*Given data*.
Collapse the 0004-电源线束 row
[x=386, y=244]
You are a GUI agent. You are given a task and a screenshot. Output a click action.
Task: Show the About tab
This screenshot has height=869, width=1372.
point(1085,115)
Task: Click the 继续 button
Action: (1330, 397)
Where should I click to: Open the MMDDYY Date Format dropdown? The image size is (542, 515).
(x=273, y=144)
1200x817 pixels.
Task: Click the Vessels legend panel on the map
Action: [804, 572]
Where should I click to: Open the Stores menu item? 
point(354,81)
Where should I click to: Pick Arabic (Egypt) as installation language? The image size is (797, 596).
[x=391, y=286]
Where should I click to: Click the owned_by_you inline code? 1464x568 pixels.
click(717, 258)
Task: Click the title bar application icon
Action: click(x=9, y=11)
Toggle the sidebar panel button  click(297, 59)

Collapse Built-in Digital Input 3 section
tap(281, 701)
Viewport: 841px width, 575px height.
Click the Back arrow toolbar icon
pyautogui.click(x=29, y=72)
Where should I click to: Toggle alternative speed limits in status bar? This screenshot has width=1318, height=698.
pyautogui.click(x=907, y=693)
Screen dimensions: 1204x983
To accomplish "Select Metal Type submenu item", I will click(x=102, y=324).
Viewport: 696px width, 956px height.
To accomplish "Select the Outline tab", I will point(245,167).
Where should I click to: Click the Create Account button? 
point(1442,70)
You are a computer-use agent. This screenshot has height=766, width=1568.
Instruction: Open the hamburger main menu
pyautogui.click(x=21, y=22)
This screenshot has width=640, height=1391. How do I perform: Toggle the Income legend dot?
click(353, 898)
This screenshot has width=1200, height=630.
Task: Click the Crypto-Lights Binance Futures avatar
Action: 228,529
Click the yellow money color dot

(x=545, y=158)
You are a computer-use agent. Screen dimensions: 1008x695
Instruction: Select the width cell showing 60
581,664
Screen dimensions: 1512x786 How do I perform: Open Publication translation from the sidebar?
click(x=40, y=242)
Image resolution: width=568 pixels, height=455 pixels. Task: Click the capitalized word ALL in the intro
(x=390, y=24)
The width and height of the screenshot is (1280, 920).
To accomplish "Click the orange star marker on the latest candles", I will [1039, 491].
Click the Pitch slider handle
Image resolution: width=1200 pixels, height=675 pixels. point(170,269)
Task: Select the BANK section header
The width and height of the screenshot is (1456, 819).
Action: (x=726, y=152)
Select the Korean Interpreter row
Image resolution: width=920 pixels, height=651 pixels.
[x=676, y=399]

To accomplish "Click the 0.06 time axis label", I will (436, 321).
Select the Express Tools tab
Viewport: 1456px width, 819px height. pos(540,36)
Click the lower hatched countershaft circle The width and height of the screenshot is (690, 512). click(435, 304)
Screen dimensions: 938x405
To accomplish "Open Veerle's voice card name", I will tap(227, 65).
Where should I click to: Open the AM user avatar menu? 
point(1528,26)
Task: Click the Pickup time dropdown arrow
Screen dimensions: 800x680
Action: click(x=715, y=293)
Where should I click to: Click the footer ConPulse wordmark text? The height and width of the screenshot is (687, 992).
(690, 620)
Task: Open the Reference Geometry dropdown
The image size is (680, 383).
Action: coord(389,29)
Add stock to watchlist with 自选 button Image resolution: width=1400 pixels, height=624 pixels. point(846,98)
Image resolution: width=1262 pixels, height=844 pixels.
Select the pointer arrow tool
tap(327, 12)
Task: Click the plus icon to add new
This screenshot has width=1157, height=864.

*Aim*. Retype all of the lines above without any changes.

*Solution to this exercise*.
Collapse the 0004-电源线束 row
[x=386, y=244]
You are a GUI agent. You are given a task and a screenshot. Output a click action.
Task: Show the About tab
This screenshot has height=869, width=1372.
point(1085,115)
Task: Click the 继续 button
Action: (1330, 397)
Where should I click to: Open the MMDDYY Date Format dropdown? The image size is (542, 515).
(x=273, y=144)
1200x817 pixels.
Task: Click the Vessels legend panel on the map
Action: [804, 572]
Where should I click to: Open the Stores menu item? 
point(354,81)
Where should I click to: Pick Arabic (Egypt) as installation language? The image size is (797, 596).
[x=391, y=286]
Where should I click to: Click the owned_by_you inline code? 1464x568 pixels.
click(717, 258)
Task: Click the title bar application icon
Action: click(x=9, y=11)
Toggle the sidebar panel button  click(297, 59)

Collapse Built-in Digital Input 3 section
tap(281, 701)
Viewport: 841px width, 575px height.
Click the Back arrow toolbar icon
pyautogui.click(x=29, y=72)
Where should I click to: Toggle alternative speed limits in status bar? This screenshot has width=1318, height=698.
pyautogui.click(x=907, y=693)
Screen dimensions: 1204x983
To accomplish "Select Metal Type submenu item", I will click(x=102, y=324).
Viewport: 696px width, 956px height.
To accomplish "Select the Outline tab", I will point(245,167).
Where should I click to: Click the Create Account button? 
point(1442,70)
You are a computer-use agent. This screenshot has height=766, width=1568.
Instruction: Open the hamburger main menu
pyautogui.click(x=21, y=22)
This screenshot has width=640, height=1391. How do I perform: Toggle the Income legend dot?
click(353, 898)
This screenshot has width=1200, height=630.
Task: Click the Crypto-Lights Binance Futures avatar
Action: 228,529
Click the yellow money color dot

(x=545, y=158)
You are a computer-use agent. Screen dimensions: 1008x695
Instruction: Select the width cell showing 60
581,664
Screen dimensions: 1512x786 How do I perform: Open Publication translation from the sidebar?
click(x=40, y=242)
Image resolution: width=568 pixels, height=455 pixels. Task: Click the capitalized word ALL in the intro
(x=390, y=24)
The width and height of the screenshot is (1280, 920).
To accomplish "Click the orange star marker on the latest candles", I will [1039, 491].
Click the Pitch slider handle
Image resolution: width=1200 pixels, height=675 pixels. point(170,269)
Task: Select the BANK section header
The width and height of the screenshot is (1456, 819).
Action: (x=726, y=152)
Select the Korean Interpreter row
Image resolution: width=920 pixels, height=651 pixels.
[x=676, y=399]

To accomplish "Click the 0.06 time axis label", I will (436, 321).
Select the Express Tools tab
Viewport: 1456px width, 819px height. pos(540,36)
Click the lower hatched countershaft circle The width and height of the screenshot is (690, 512). click(435, 304)
Screen dimensions: 938x405
To accomplish "Open Veerle's voice card name", I will tap(227, 65).
Where should I click to: Open the AM user avatar menu? 
point(1528,26)
Task: Click the Pickup time dropdown arrow
Screen dimensions: 800x680
Action: click(x=715, y=293)
Where should I click to: Click the footer ConPulse wordmark text? The height and width of the screenshot is (687, 992).
(690, 620)
Task: Open the Reference Geometry dropdown
The image size is (680, 383).
Action: coord(389,29)
Add stock to watchlist with 自选 button Image resolution: width=1400 pixels, height=624 pixels. point(846,98)
Image resolution: width=1262 pixels, height=844 pixels.
Select the pointer arrow tool
tap(327, 12)
Task: Click the plus icon to add new
This screenshot has width=1157, height=864.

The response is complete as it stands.